JAMF's suggested solution is to create a network range in your JSS (Settings -> Network Organization -> Network Segments). Then you can scope/limit policies based on those segments. Would that do what you need?
@jhuls Have you considered using Network Segments in the JSS? You can set segments by IP range and then limit your policies based on those ranges. Under the scope tab of a policy you can use Network Segments for a limitation or an exclusion.
Network Segments
Scope
I forgot about that but wouldn't it only check against the ip range? I don't have access to the Network Segment section at the moment to look in more detail but that was my understanding of it. It'll be important to not have certain policies run if the user has a laptop on another network that might have the same ip range.

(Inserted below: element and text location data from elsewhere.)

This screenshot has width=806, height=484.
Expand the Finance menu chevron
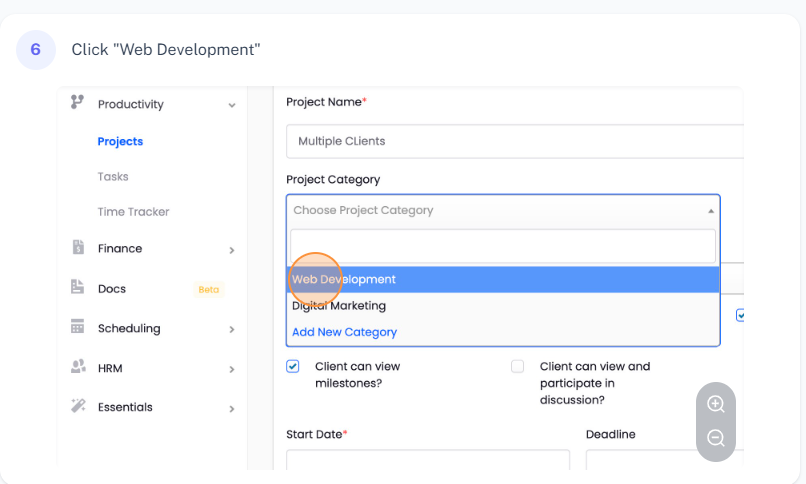pyautogui.click(x=232, y=250)
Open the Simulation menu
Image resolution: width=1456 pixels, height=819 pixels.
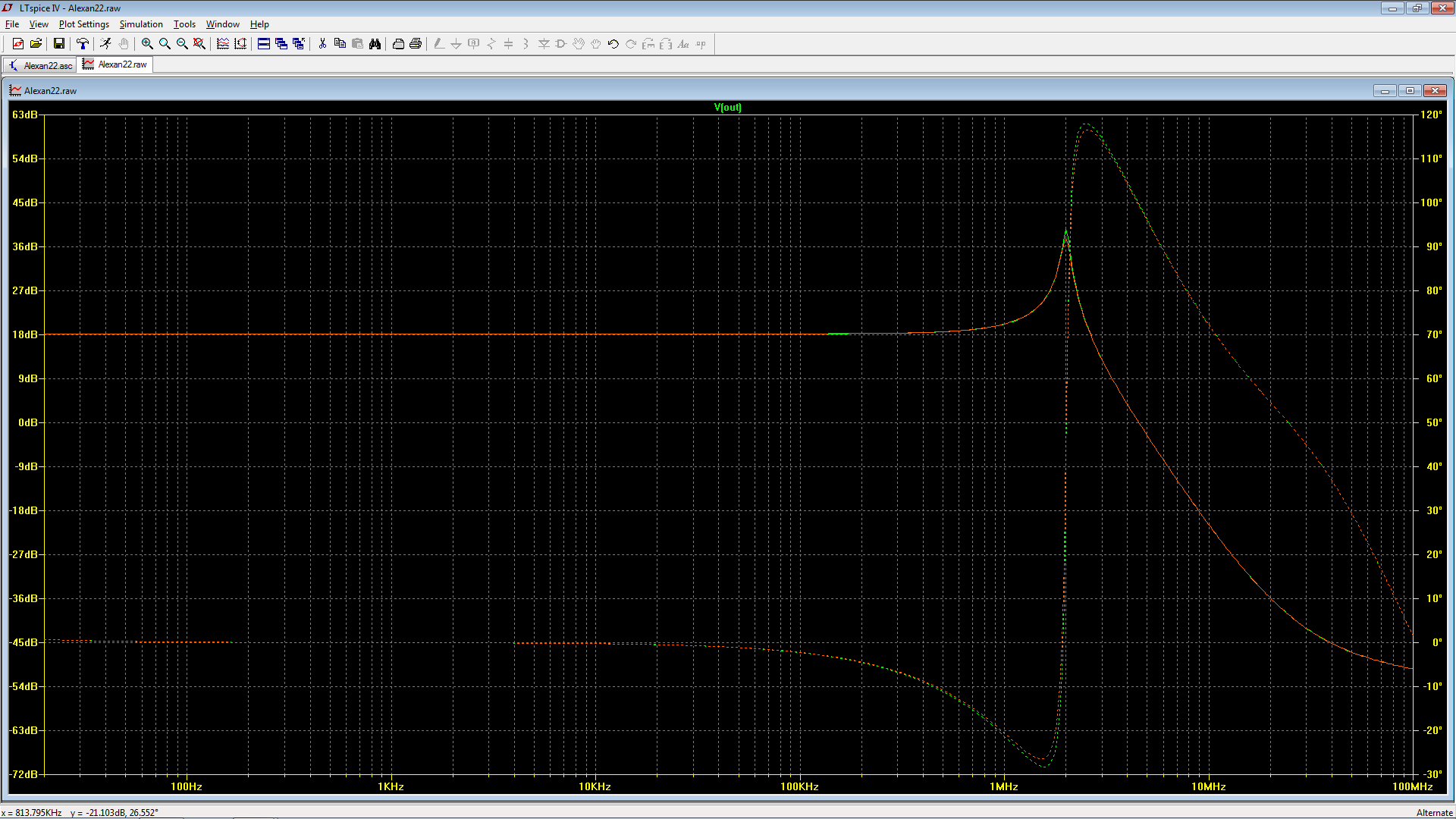coord(141,24)
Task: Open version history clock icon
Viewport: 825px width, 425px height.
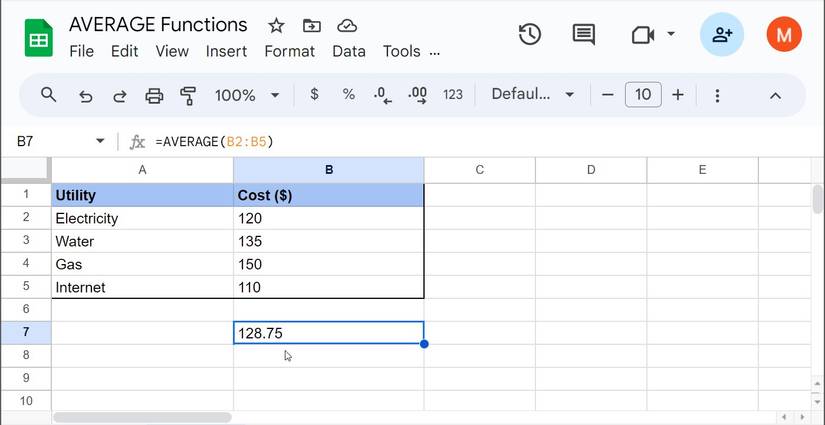Action: (529, 35)
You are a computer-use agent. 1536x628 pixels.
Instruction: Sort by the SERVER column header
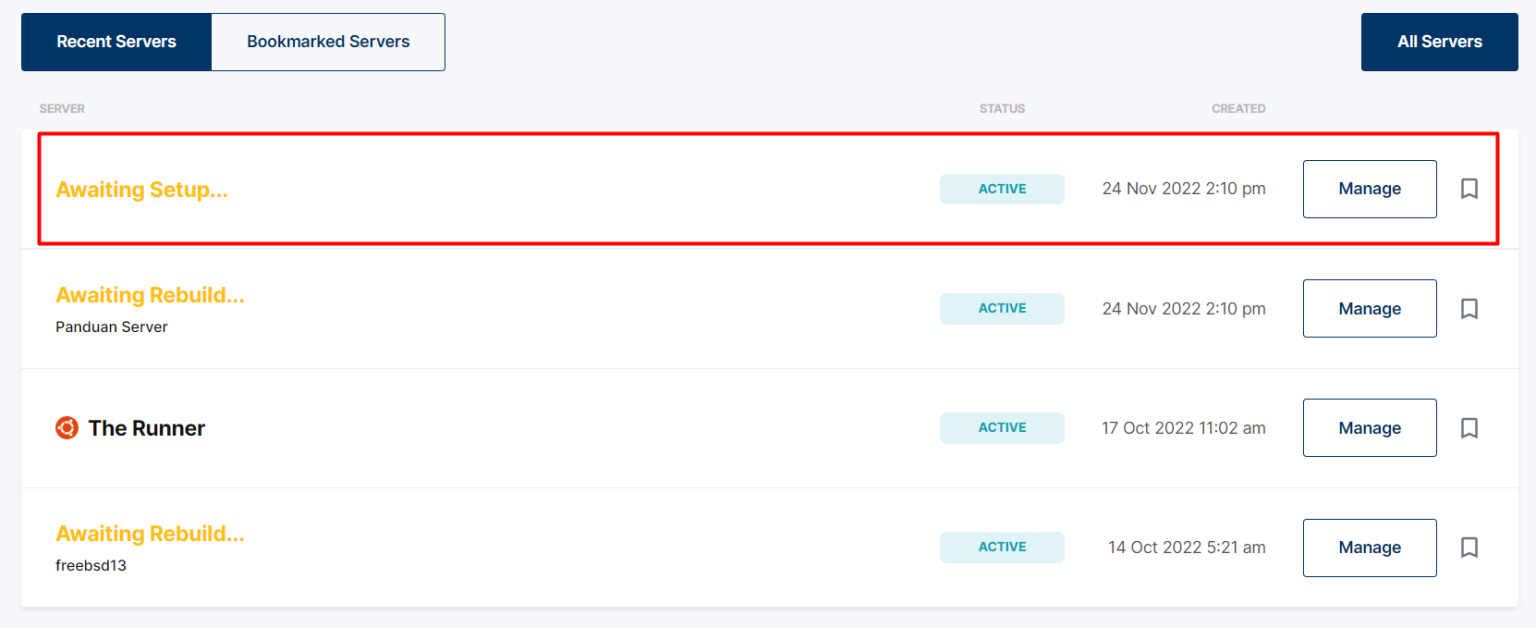pos(62,108)
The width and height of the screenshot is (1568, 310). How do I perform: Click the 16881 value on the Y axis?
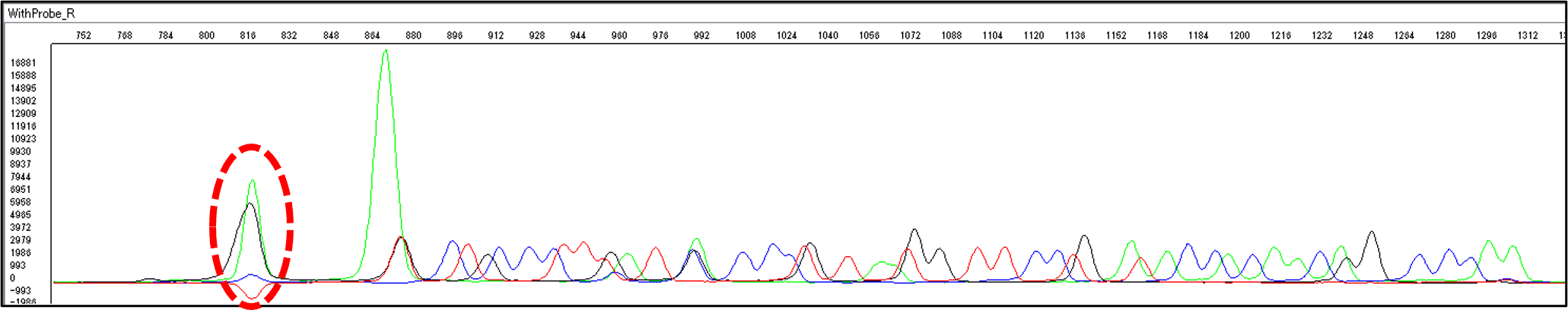pyautogui.click(x=23, y=63)
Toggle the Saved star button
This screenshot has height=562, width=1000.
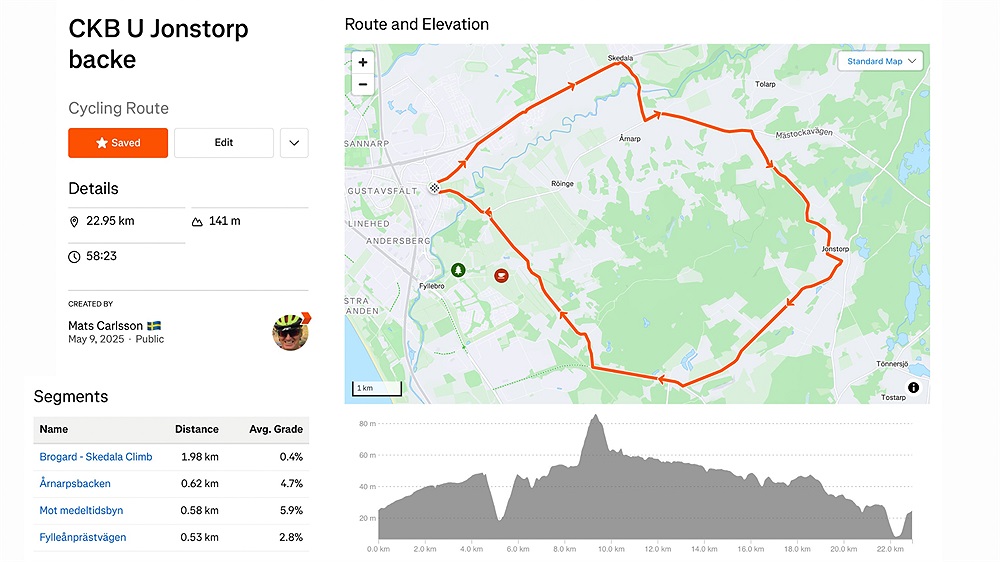coord(118,143)
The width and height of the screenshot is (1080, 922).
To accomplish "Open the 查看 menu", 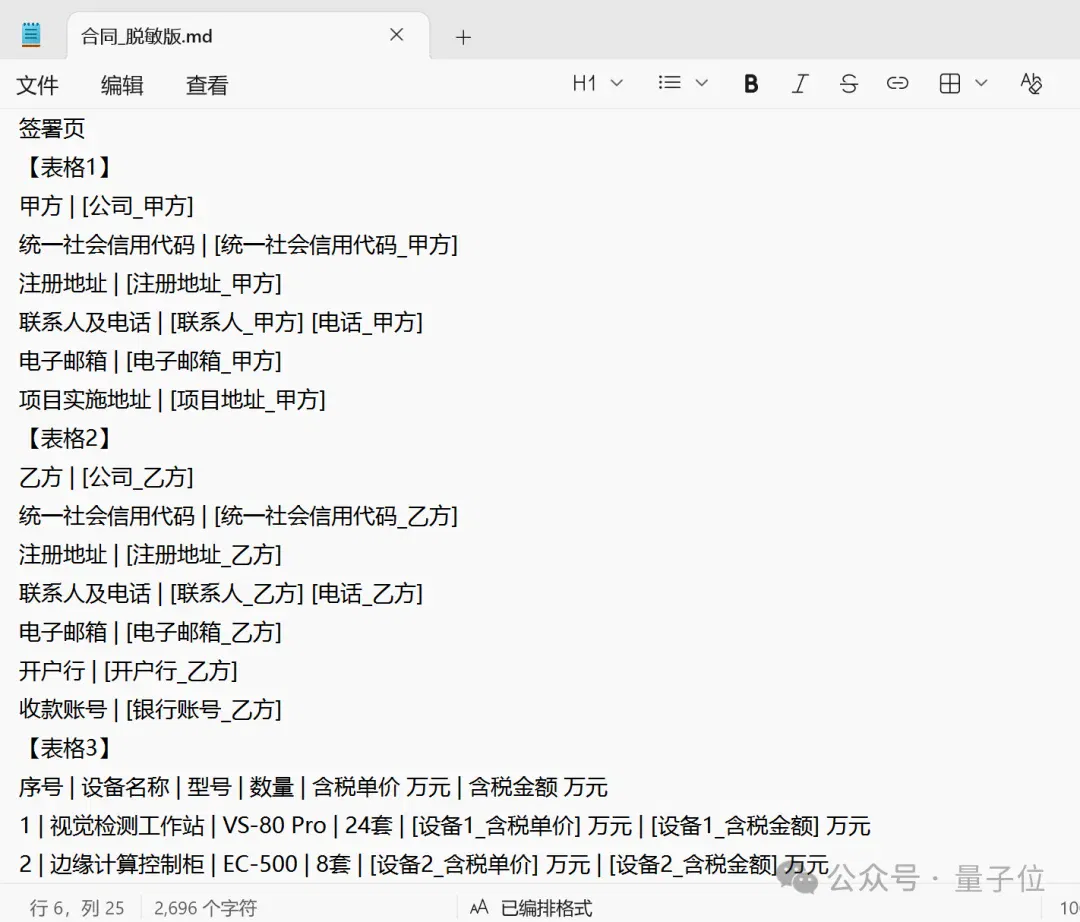I will (207, 85).
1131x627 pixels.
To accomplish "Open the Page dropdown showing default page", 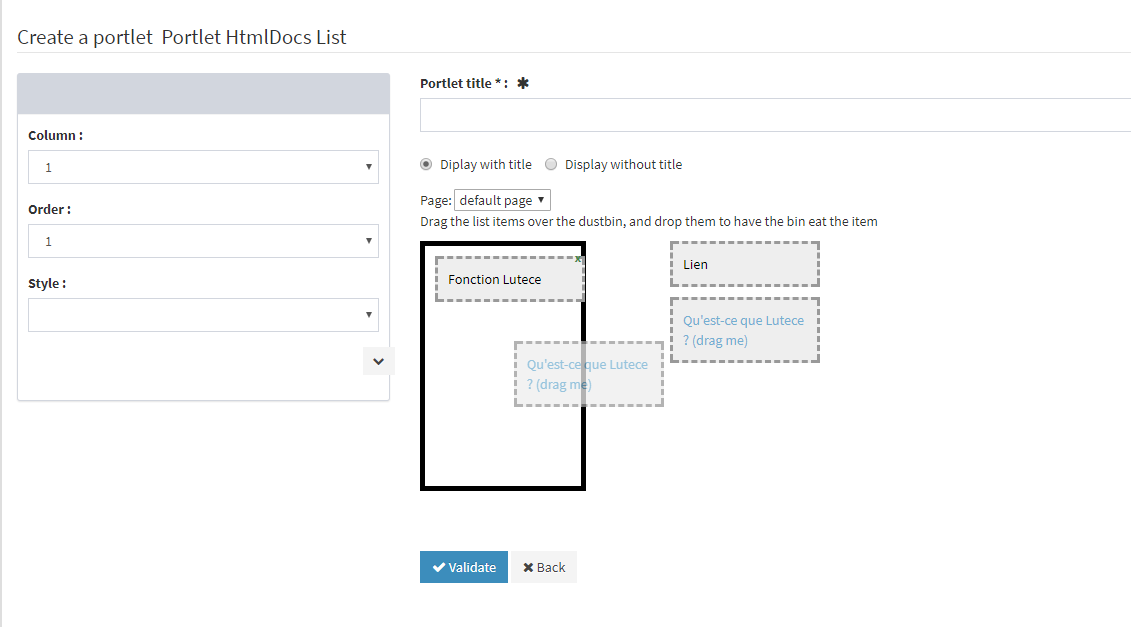I will pyautogui.click(x=502, y=200).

@jhuls so you have networks that overlap their IP ranges on campus? You are correct, Network Segment works based on the IP range only. If your network overlaps/duplicates like that, then I'm not certain there is a way to target policies to machines on specific networks. The only other thing I can think would be to try to utilize Buildings or Departments to also scope against.
The domain name perhaps?
Or do you use AD sites and services?
/usr/libexec/PlistBuddy -c "Print :ActiveDirectory:sitename " /Library/Preferences/OpenDirectory/DynamicData/Active Directory/[YOUR DOMAIN].plist
As for trigger the following file changes with network change:
/Library/Preferences/SystemConfiguration/preferences.plist
Launchd WatchPath.
Depending on what your trying to do with laptops you could use a two policy arrangement where the first policy is called by whatever actions you think are neccesary, it then checks the network conditions (i.e. check subnet, ping servers whatever...) using a script and if they pass the test it calls the second deployment policy with a customer trigger.